### INPUT FOR THIS TASK
☆ ☆ ☆ ☆ ☆

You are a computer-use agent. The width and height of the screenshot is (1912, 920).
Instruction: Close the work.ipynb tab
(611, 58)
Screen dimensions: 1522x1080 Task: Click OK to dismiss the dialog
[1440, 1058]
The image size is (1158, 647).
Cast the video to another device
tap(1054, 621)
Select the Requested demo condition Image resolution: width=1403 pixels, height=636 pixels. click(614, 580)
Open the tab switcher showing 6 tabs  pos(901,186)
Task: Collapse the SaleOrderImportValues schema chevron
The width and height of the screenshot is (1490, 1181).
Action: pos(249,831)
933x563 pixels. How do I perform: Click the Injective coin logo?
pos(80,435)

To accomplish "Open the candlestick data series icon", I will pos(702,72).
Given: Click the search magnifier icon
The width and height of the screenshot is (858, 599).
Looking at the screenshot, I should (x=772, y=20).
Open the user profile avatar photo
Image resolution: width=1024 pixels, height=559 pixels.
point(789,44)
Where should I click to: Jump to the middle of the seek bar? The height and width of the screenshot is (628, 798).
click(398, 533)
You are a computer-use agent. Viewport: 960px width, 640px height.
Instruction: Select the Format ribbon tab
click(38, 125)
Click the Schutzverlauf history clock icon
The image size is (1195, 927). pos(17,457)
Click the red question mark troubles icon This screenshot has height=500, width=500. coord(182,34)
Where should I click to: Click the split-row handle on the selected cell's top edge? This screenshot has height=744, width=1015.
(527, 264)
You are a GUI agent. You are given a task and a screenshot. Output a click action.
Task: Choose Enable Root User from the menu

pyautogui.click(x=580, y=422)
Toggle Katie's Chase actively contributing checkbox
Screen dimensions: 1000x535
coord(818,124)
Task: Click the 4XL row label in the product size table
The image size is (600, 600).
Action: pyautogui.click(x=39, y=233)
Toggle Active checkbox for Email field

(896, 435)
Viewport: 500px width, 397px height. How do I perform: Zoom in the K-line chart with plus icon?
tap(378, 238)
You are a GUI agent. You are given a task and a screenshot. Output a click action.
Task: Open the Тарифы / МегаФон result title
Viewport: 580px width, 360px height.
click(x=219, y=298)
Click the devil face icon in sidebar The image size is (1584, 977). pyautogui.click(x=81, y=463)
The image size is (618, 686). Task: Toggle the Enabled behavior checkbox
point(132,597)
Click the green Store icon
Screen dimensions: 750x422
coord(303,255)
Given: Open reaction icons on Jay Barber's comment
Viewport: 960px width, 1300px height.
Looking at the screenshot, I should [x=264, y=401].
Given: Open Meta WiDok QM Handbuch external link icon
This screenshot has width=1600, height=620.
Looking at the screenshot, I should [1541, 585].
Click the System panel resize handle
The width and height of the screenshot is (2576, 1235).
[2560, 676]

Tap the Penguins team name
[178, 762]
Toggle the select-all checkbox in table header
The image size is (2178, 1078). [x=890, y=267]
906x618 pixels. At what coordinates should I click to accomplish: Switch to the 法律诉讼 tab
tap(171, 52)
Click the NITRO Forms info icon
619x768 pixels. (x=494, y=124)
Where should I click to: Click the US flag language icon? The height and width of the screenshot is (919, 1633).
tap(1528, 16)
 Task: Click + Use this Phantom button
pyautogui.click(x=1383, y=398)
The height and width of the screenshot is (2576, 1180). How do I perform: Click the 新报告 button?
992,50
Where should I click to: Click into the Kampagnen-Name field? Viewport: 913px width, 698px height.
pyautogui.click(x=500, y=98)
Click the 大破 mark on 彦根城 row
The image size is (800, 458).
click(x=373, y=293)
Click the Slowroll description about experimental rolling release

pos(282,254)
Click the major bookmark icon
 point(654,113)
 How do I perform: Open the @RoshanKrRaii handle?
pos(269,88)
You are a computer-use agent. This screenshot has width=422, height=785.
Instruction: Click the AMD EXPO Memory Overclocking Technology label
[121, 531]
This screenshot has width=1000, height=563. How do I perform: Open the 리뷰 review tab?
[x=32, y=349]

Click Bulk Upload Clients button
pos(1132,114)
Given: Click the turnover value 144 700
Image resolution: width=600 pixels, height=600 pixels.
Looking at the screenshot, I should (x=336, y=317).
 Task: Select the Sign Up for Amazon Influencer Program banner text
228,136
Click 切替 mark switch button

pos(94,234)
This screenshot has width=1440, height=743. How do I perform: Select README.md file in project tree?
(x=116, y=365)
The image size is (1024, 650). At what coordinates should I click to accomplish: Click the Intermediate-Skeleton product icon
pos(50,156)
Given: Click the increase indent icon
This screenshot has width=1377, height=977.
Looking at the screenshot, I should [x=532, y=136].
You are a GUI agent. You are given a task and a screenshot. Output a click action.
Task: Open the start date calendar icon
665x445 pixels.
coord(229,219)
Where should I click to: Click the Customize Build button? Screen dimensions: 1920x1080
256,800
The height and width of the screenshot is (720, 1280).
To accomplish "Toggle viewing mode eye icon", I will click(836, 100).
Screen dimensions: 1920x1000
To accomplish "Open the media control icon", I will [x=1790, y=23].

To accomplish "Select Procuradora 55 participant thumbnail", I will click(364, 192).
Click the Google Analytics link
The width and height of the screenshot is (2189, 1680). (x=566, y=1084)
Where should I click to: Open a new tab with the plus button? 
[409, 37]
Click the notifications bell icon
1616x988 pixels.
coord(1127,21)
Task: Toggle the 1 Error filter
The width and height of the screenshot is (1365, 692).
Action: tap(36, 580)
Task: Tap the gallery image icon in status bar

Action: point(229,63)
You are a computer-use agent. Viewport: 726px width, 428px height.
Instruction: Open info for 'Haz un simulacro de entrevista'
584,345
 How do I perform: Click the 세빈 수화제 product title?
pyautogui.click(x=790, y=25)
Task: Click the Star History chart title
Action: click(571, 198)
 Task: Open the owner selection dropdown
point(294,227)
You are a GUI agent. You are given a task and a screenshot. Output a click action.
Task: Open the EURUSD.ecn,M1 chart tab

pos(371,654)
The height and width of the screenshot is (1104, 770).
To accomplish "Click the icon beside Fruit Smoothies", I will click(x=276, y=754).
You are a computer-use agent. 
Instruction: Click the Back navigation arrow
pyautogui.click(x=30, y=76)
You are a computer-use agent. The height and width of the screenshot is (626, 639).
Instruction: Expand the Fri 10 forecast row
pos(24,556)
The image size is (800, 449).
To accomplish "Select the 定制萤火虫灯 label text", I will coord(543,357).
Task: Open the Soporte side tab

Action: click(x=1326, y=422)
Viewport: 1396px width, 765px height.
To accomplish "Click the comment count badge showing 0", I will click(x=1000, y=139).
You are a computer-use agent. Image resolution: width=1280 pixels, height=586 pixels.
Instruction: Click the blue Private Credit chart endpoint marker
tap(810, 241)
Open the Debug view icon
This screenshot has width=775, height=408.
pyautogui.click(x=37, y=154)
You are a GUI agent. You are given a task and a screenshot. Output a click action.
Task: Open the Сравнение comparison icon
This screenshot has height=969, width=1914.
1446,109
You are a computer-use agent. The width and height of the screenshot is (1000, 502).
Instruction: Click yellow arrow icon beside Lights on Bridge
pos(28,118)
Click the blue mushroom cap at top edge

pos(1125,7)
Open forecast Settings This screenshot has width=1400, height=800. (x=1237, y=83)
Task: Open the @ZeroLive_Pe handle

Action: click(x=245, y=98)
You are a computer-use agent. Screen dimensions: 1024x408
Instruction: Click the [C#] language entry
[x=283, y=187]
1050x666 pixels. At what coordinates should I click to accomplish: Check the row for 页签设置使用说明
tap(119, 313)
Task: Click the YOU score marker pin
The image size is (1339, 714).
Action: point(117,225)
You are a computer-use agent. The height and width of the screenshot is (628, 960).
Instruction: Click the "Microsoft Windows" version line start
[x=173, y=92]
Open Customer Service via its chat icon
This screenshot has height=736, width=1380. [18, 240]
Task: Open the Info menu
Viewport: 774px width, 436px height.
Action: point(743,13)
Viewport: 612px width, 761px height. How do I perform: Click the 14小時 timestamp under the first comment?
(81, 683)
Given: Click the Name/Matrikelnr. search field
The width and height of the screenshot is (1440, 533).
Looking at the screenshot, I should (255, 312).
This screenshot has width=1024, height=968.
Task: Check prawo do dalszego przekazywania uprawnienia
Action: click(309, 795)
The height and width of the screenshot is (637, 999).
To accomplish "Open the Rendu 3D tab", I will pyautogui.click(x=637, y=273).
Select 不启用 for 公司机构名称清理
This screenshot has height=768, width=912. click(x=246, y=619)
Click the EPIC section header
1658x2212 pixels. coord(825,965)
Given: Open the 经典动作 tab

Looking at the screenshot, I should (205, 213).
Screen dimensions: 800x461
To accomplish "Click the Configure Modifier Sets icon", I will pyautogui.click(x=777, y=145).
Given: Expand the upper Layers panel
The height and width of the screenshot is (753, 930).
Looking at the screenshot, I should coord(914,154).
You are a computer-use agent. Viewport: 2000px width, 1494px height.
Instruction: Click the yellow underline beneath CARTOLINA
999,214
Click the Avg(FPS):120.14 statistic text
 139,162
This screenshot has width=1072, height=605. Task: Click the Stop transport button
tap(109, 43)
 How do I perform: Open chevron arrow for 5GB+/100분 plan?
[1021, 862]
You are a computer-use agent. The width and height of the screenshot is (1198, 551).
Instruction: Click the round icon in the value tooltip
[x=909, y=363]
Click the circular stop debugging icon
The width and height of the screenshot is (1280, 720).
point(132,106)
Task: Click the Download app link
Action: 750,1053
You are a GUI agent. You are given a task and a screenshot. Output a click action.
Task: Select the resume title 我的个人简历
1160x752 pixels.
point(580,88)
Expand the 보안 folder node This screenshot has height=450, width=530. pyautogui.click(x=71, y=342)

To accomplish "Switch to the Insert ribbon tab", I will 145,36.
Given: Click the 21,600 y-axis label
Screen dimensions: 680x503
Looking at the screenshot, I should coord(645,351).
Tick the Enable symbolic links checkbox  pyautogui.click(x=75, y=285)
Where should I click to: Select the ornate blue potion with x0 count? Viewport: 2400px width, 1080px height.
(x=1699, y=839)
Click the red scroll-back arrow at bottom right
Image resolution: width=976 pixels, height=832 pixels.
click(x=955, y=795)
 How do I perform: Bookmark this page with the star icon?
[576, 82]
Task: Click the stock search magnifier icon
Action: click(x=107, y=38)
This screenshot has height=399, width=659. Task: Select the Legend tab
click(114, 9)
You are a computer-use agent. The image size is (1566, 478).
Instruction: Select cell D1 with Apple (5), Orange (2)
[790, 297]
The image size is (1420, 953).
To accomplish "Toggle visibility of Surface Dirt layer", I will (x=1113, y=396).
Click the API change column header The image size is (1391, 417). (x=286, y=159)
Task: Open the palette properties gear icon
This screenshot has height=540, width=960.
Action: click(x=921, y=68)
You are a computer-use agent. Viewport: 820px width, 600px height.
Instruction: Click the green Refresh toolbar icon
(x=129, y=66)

☆ ☆ ☆ ☆ ☆

Reprint exactly the lines above that start at the one with "Task: Select the Sign" and end at the one with "The height and width of the screenshot is (720, 1280).", keeping both and adding none.

 Task: Select the Sign Up for Amazon Influencer Program banner text
228,136
Click 切替 mark switch button

pos(94,234)
This screenshot has width=1440, height=743. How do I perform: Select README.md file in project tree?
(x=116, y=365)
The image size is (1024, 650). At what coordinates should I click to accomplish: Click the Intermediate-Skeleton product icon
pos(50,156)
Given: Click the increase indent icon
This screenshot has width=1377, height=977.
Looking at the screenshot, I should [x=532, y=136].
You are a GUI agent. You are given a task and a screenshot. Output a click action.
Task: Open the start date calendar icon
665x445 pixels.
coord(229,219)
Where should I click to: Click the Customize Build button? Screen dimensions: 1920x1080
256,800
The height and width of the screenshot is (720, 1280).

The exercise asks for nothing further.